Investment is down, while firms pay out more to shareholders

"It is a matter of concern that net investment has been generally falling as a share of the capital stock during the past 10 years, which limits the economy’s productive capacity. In 2016, net investment as a share of the capital stock fell to a level previously seen only during recessions (figure 8-10). The Tax Cuts and Jobs Act is designed to increase the pace of net investment. As discussed further below, the slowdown in investment has also exacerbated the slowdown in labor productivity growth. ...
"The rate of payouts to shareholders by nonfinancial firms, in the form of dividends together with net share buybacks, has been gradually trending higher for several decades, although it fell in 2017 (figure 8-11). Nonfinancial corporations returned nearly half the funds that could be used for investment to stockholders in 2017. In a well-functioning capital market, when mature firms do not have good investment opportunities, they should return funds to their stockholders, so the stockholders can invest these funds in young and growing firms. Although it may be admirable for individual firms to thus return funds to their shareholders, the rising share of paybacks to shareholders suggests that investable funds are not being adequately recycled to young and dynamic firms. GutiƩrrez and Philippon (2016) find that firms in industries with more concentration and more common ownership invest less."
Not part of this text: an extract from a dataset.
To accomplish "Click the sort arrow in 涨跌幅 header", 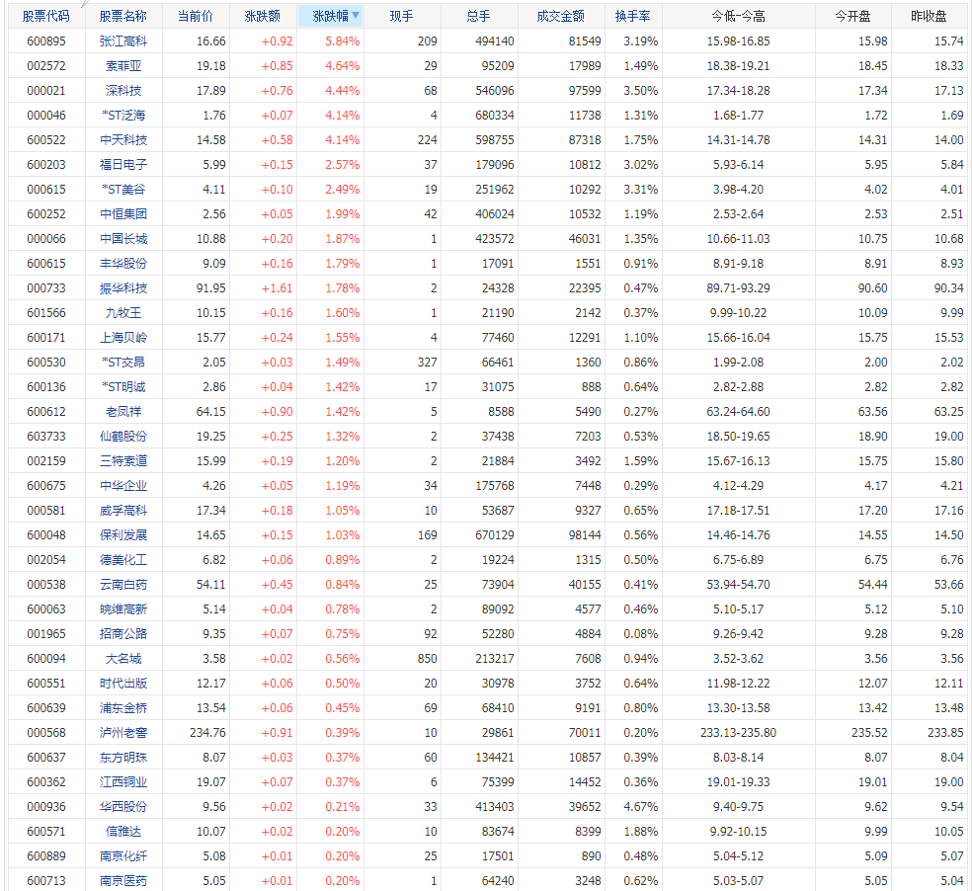I will tap(356, 16).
The International Decline in Labor Productivity
"Labor productivity growth has been slowing in the major advanced economies (figure 8-41), driven by an estimated decline of 0.3 percent in annual multifactor productivity growth relative to average precrisis growth of 1 percent a year. This slowdown is broad-based, also affecting developing and emerging market economies. Although the causes of this productivity slowdown are unclear, a number of hypotheses have been offered—including financial crisis legacies, such as weak demand and lower capital investment; the trade slowdown; the aging of the post–World War II Baby Boom generation in its various forms around the world; the rising share of low-productivity firms; and a widening gap between high- and low-productivity firms. The Organization for Economic Cooperation and Development (OECD) finds that the survival of abnormally low-productivity firms may have contributed to the slowdown in productivity growth."